Mouse retinal stem cells come in two contradictory persuasions or lineages - positive or negative. "We took bone marrow from normal adult mice," Friedlander recounted, "and collected a whole bunch of cells. Then we sorted those cells and separated them out based upon their pluripotent ability to differentiate to hematopoietic [blood-forming] cells - that is, lymphocytes, platelets and erythrocytes. These we called lineage-plus - positive."
Negative Stem Cell Lines Yield Positive Results
"But what interested us more were hematopoietic lineage-minus cells - the ones that don't develop into lymphocytes or erythrocytes. This fraction presumably contains endothelial progenitor cells, that is, blood vessel stem cells. We knew this population had some cells that would differentiate into blood vessels, when put in the appropriate environment. And we don't see this in the lineage-positive cells."

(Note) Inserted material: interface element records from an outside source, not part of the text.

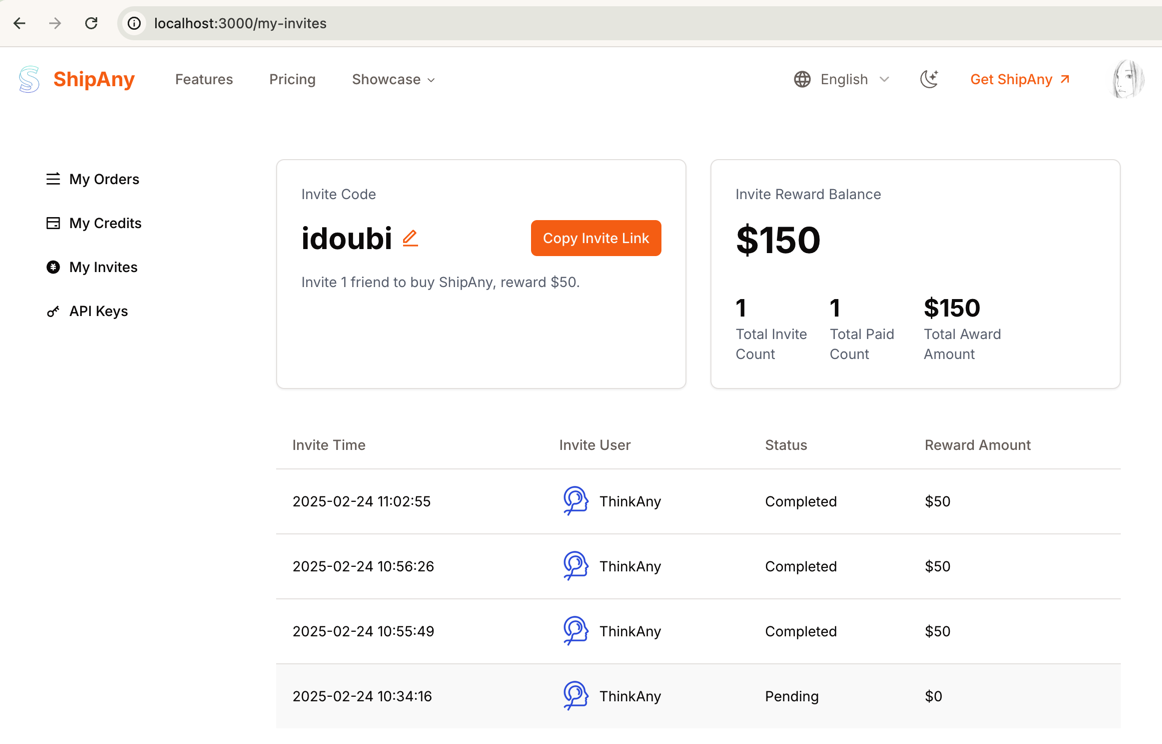Open the user avatar in the header

[1127, 79]
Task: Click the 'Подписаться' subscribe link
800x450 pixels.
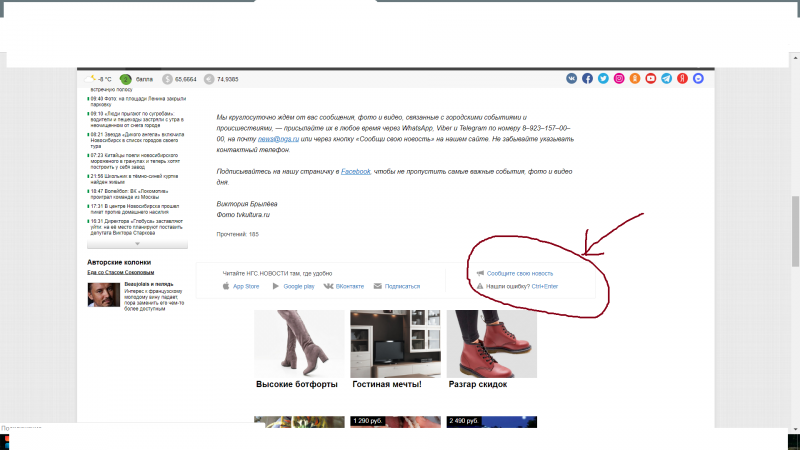Action: (x=402, y=286)
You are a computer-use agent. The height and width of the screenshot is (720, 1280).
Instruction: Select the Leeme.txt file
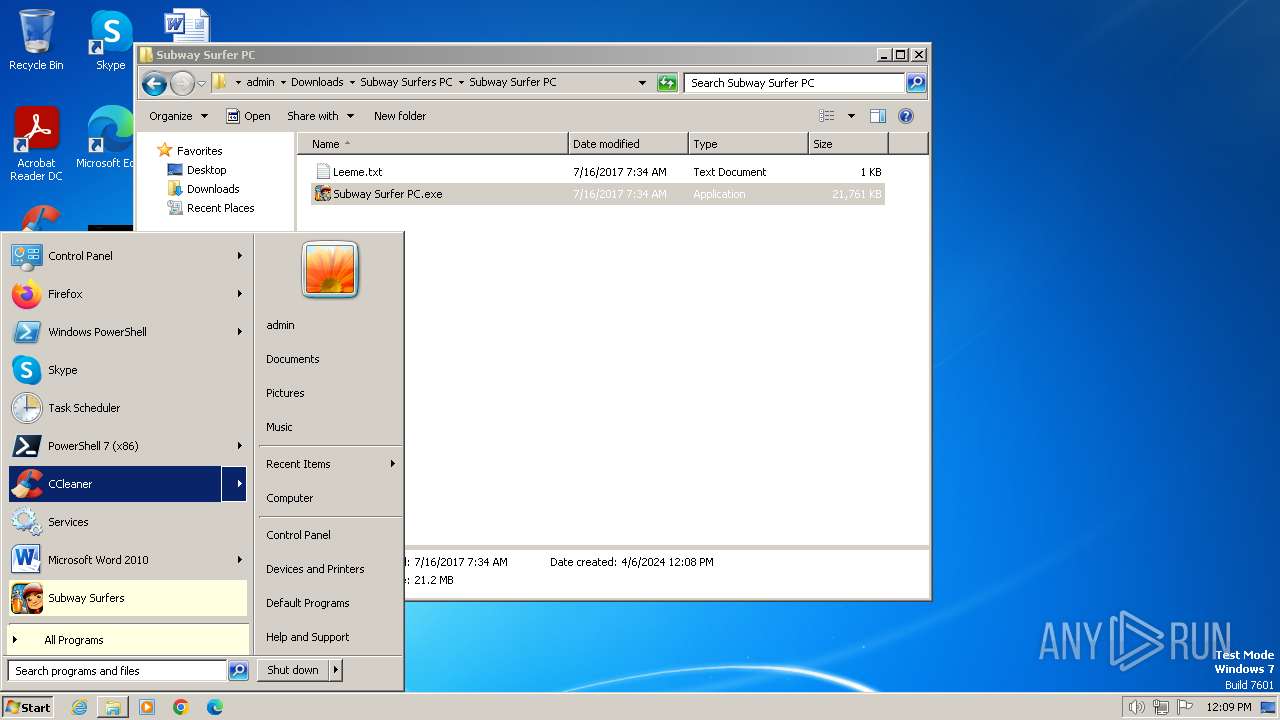tap(357, 172)
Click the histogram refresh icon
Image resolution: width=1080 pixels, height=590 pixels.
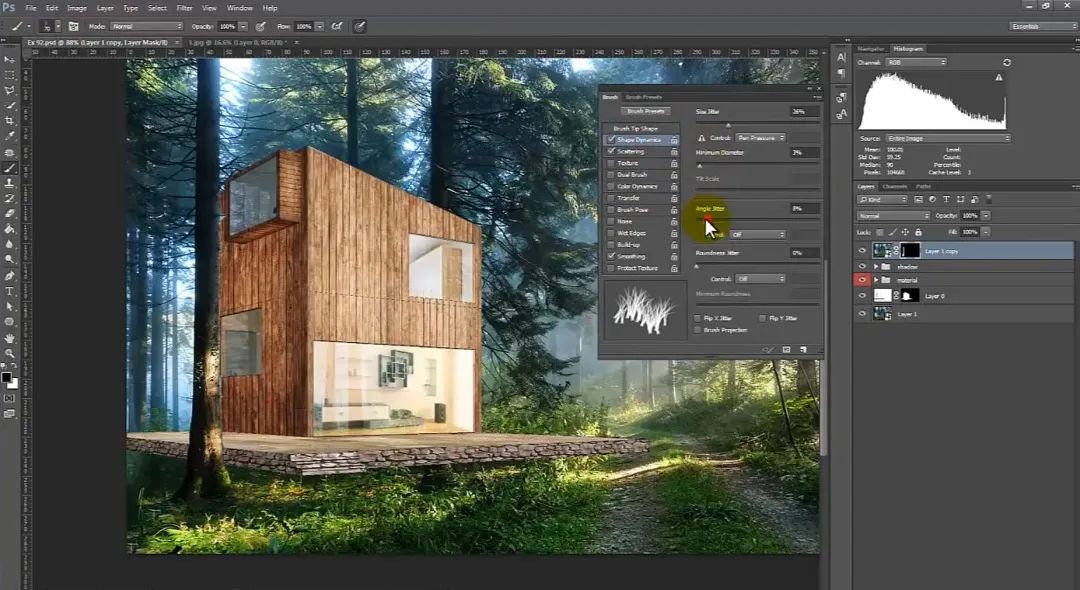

The co-authors tested these lineage-plus and -minus stem cells in vivo in their rd/rd mice. "This mouse," Friedlander said, "incurs profound retinal degeneration by one month after birth. The photoreceptors in the back part of its retina, which does the seeing, are all gone. In addition, they lose the two deep layers of retinal blood vessels. That's the model we used for reconstructing their vasculature with these stem cells. We treated them a couple of days after birth, then compared one eye - into which we had injected an appropriate lineage-positive stem cell population - with the other eye, which received the inappropriate lineage-negative stem cell population. The positive looked like a typical rd/rd - no photoreceptors. If we injected their retinas with lineage-minus stem cells, they actually got some photoreceptors back, and much of their missing vessels."
Looking ahead, Friedlander remarked, "Now we'd like to know if those vessels we rescued in those rd/rd mice, and the photoreceptors that appeared to appear, were functional. Not the vessels, but: Can those mice see? That is, did we restore vision in mice treated with stem cells? If so, this can have applications in human patients with acquired retinal degenerations. Clinical trials will come," he concluded, "when we know the treatment is safe and efficacious - or perhaps we'll design drugs with which to treat them."